Today Paul Plakas, personal education and fitness trainer and television host of X Weighted posted this on Facebook: Question to provoke discussion - This year I am going to ask questions that I would like a variety of opinions upon. Question #1 - Do people have a responsibility to the rest of society to take care of their own health? or the less politically correct question: Do people have the right to make themselves morbidly obese?

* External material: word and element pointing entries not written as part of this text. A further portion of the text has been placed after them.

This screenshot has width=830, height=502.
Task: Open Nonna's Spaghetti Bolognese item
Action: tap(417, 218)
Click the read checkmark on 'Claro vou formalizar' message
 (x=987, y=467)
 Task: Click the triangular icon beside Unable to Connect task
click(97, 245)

Plakas always seems to have a way of making one think. Even if it ruffles one’s skin the wrong way. It took me about two hours to sort out how I was going to respond to his provocative questions because there was at least 100 different ways I could go with this.

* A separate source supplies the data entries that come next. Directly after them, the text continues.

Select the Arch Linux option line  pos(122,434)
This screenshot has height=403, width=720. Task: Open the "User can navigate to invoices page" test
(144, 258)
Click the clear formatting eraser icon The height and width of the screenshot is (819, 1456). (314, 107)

The only person that has a responsibility for your health is you. Society on the other hand has the responsibility to provide services and tools to help those with the desire take control of their own destinies.

A few years ago I was diagnosed with post traumatic stress disorder. There is no denying that with amount of stress and trauma occurring around me this was a real possibility. At the same time I was also having problems with “strange attacks” that felt like butterflies in my chest and my hands would turn bright red.

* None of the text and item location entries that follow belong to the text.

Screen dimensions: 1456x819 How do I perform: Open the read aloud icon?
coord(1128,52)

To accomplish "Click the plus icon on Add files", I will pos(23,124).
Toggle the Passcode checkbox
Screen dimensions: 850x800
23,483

To help with the post traumatic stress disorder I was put on the most fashionable drug of choice at the time for anxiety - starting out with half a pill of the lowest dose.

The affects were quick and profound. I was so keyed up I was nearing swinging from the chandeliers. To help with my sudden burst of non-stop energy I was then put on another drug to bring me down. All the while the “strange attacks” were not getting better, they were getting worse.

Already struggling with my weight the one good news story during that period was that I was experiencing amazing results with my trainer at the gym. For the first time in my life I was able to do chin ups and was jogging. That all fell apart when the cocktail of uppers and downers caught up resulting in a weight gained 40 pounds in two weeks.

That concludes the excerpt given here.